Taking a different approach, Mr Low has made different iterations of Hainanese chicken rice over the years, and his latest creation does not even use chicken: “The most recent was a beef carpaccio served with ginger paste, spring onion and sesame oil. It had neither chicken nor rice, but people eat it and say: ‘Hey! Why am I thinking of chicken rice?’”

“The spirit of the dish to me is flavour. So even if my ‘chicken rice’ looks completely different, the diner should still be able to get what I am trying to do once he or she tastes it. “This is my way of celebrating the flavours we grew up eating, but in platforms that they’ve never been used before.”

Indeed, to the man on the street, Singaporean cuisine is a part of our life at a place we call home. Simply put, it is a taste of familiarity.

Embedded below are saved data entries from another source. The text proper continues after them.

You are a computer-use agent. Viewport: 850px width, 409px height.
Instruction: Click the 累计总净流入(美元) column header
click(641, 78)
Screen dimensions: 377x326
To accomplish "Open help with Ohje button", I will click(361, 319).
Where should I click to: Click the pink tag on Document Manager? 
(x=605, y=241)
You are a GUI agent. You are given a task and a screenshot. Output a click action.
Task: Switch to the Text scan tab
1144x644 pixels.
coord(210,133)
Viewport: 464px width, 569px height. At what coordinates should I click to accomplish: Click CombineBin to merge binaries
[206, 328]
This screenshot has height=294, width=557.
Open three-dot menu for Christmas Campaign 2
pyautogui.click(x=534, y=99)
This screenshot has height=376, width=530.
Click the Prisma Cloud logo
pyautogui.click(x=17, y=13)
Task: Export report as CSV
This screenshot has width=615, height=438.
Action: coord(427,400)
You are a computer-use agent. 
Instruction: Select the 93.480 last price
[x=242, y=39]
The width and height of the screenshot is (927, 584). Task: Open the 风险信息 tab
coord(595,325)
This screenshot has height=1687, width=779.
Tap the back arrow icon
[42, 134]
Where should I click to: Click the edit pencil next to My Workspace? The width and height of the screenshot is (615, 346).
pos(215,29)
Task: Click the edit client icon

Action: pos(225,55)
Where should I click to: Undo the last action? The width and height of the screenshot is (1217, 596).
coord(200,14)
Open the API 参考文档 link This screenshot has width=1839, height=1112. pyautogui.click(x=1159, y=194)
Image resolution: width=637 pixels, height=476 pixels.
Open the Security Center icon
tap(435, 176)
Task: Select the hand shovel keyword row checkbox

“I hate the word ‘authenticity’ when it comes to Singaporean food,” 59-year-old Damian D’Silva groaned. The self-styled “rebel chef” has spent the last two decades working to preserve heritage foods and the old ways of cooking.

However, he also recognises that there is no single standard when it comes to identifying bona fide local food.

“Authenticity is all tied to an individual’s taste memories.”

So, while an older generation might lament that the char kway teow today is not the real deal because it is no longer made with duck eggs, a younger person might see it differently.

That said, Mr D’Silva — who is operating new Singapore heritage cuisine restaurant Folklore at Destination Singapore Beach Road — highlights the importance of knowing the origins of food. Origins, to him, are also about how things were cooked in the home kitchen.

In the Joo Chiat neighbourhood, for example, where historically all five ethnic groups lived in close proximity, Mr D’Silva said: “You will find that a Peranakan family’s laksa is similar to that of a Eurasian family within the same neighbourhood. An Indian neighbour might try their dish at a home gathering, and then go on to do it in her way that suits her family’s tastes.”

“So what is an ‘authentic’ laksa?,” Mr D’Silva added: “It is what you grew up with and what makes you happy eating. It is what brings a smile to your face when you are 80 years old, because it reminds you of your mother’s cooking.”

While promoting hawker culture has been a hot topic when it comes to preserving Singaporean food, Mr D’Silva feels we should not be leaving it all to those in the F&B industry.

“We need to cook at home more ... recreate a dish that your grandmother used to cook. You might not succeed, but it will bring you one step closer to understanding the soul of the dish. It will also give you the chance to sit down and share a meal with your family, your loved ones. That is the foundation of Singaporean food — one that is made with soul, and one that is shared.”